常温の水が私の喉を潤しながら体に染み渡っていった。
改めて息を吐き出すと、東雲先輩が少し申し訳なさそうに「悪いな、冷えてなくて」と言う。
私には丁度良かったので、左右に首を振って「いえ、冷えてないお陰で、体が吃驚しなくて良かったです」と思ったままを言葉にした。
対して、東雲先輩はホッとした表情で頷いてくれる。
その表情を見ていると頬が熱くなってくるので、私は慌ててコップに口を付けてもう一口水を飲み込んだ。
「うーん、正直、感覚はそんなに変わりませんね」
休憩を挟んだ後で、今度はリンクする相手を『コリンちゃん』に変えてみたが、言葉にした通り、感覚的には『ウーノ』の時と違いは感じられなかった。
「おっぱいが重かったりしないのぉ?」
「おっぱっ」
那美ちゃんの遠慮の無い質問に、思わず『おっぱい』と言い掛けて踏み止まる。
そこから、目を閉じて気持ちを立て直してから「特に重さは感じませんね」と伝えた。
「んー、やっぱり『コリンちゃん』は人形だから違うのかなぁ」
那美ちゃんの呟きに、私は「違う……っていうと?」と聞き返す。
「ほらぁ、おっぱいが大きいと肩が凝ったり前傾姿勢になりやすいっていうからぁ」
そう言われて、私は体の感覚を確かめてみた。
前傾姿勢になっていることも無いし、そもそもかなりの大きさがあるのに、胸が重いとは感じない。

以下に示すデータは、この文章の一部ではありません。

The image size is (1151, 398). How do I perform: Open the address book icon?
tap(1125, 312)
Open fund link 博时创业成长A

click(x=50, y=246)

視線を下げると、胸が壁になって脚が見えないが、それ以外は特に大きな違和感は無かった。
「自分の感覚で言うと、痛みとか疲れとか、負荷は感じないみたいです……その、胸が大きくても……」
私の言葉に、那美ちゃんは明らかにがっかりとした様子で「そうなのねぇ」と呟く。
「何でがっかりしてるんですか?」
ついそう尋ねてしまった私に、那美ちゃんは「将来、おっぱいが大きくなった時のぉ、予行演習が出来ないでしょぉ」と頬を膨らました。
このやりとりを続けるのは、よろしくないと思いながらも、那美ちゃんの目に話を切ることも出来ずに、私は「胸の重さがわかるように調整したらいいんじゃない」と伝える。
那美ちゃんは即座に目を輝かせて「流石ぁ、リンちゃん、そうねぇ、体感できるようにぃ調整すれば良いのねぇ!」と声を弾ませた。
「そ、そうですね」
那美ちゃんに頷きつつも 一度体験してみるというのは良いけど、毎回、重みを感じるの大変じゃ無いかと思う。
すると、那美ちゃんは「それじゃ~、コリンちゃんだけにぃ実装してぇ、私のお人形は無しにぃ、すれば良いかなぁ」と口にした。
会話していないのに意思疎通が成立するのに慣れてきたとはいえ、ズバリと通じてしまうことに多少怖さがある。
当然、そう考えたことも伝わっているのであろう那美ちゃんは「ふっふっふ」と笑うだけでそれ以上何も言わなかった。